Dynamic control of Fano-like interference in the graphene periodic structure

Abstract

Abstract We propose and investigate a graphene periodic subsurface structure consisting of a coplanar pair of graphene ring resonators and a graphene ribbon. The Fano-like interference can be actively regulated by the applied magnetic field, incident angle and Fermi energy. Since the excited charges of graphene monolayer have cyclotron properties in the external magnetic field, the transmittance and line-shape can be effectively controlled. At a certain frequency, different magnetic fields have different effects on the conductivity tensor of graphene, which affects the metallic properties of graphene, leading to changes in the transmittance.
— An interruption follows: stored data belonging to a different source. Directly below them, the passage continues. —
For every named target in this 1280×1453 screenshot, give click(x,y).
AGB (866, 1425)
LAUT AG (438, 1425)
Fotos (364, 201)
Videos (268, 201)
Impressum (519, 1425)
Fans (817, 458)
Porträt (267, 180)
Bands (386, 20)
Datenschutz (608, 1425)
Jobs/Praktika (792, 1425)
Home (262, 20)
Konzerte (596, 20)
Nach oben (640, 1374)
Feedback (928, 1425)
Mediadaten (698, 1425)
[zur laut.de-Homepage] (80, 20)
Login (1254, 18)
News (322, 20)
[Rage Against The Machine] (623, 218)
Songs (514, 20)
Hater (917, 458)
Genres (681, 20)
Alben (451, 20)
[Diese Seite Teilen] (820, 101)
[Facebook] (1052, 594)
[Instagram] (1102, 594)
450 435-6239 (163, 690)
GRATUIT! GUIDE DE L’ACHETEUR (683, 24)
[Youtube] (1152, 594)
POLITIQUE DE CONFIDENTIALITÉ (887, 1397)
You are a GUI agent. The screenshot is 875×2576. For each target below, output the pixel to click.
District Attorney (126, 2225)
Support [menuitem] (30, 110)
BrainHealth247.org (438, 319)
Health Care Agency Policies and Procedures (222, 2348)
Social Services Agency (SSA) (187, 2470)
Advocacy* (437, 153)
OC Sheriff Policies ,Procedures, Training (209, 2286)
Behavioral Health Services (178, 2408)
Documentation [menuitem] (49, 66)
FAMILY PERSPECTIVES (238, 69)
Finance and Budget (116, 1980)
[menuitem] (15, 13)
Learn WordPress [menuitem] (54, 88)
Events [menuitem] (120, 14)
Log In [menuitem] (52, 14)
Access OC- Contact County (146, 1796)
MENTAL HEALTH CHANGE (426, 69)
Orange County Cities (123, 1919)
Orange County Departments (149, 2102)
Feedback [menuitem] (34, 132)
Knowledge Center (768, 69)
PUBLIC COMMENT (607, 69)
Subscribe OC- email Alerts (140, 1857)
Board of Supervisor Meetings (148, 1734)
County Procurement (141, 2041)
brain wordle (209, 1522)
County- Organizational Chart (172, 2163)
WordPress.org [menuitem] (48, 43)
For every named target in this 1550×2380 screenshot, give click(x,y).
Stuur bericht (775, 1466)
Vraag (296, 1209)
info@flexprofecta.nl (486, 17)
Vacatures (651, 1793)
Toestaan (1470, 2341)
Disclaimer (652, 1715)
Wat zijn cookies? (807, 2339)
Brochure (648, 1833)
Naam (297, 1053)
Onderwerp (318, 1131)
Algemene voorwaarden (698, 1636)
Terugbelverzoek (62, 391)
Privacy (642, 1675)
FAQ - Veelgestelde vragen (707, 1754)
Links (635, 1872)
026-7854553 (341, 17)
The Fano-like line-shape can be regulated by adjusting the incident angle to delay the phase between adjacent graphene sheets. In addition, the resonance frequency can be electrically regulated through Fermi energy. Finite element method is introduced to analyze the graphene periodic structure and the results are demonstrated by multimode interference coupled mode theory. The Faraday rotation angle exceeding 85° are observed in a small magnetic flux density B of about 0.5 T. Moreover, a plasma-optic switching with high ON/OFF ratio and large modulation depth (MD) is designed, whose ON/OFF ratio (η) and MD are 19.921 dB and 98.982%, respectively. Notably, combining the influence of magnetic flux density on transmittance and the modulation of resonance frequency by Fermi energy, optical switching can be implemented at any frequency within the frequency range studied. These results provide methods for active regulation of electromagnetic waves in the terahertz field and have potential applications in optical switching and integrated photonic circuit.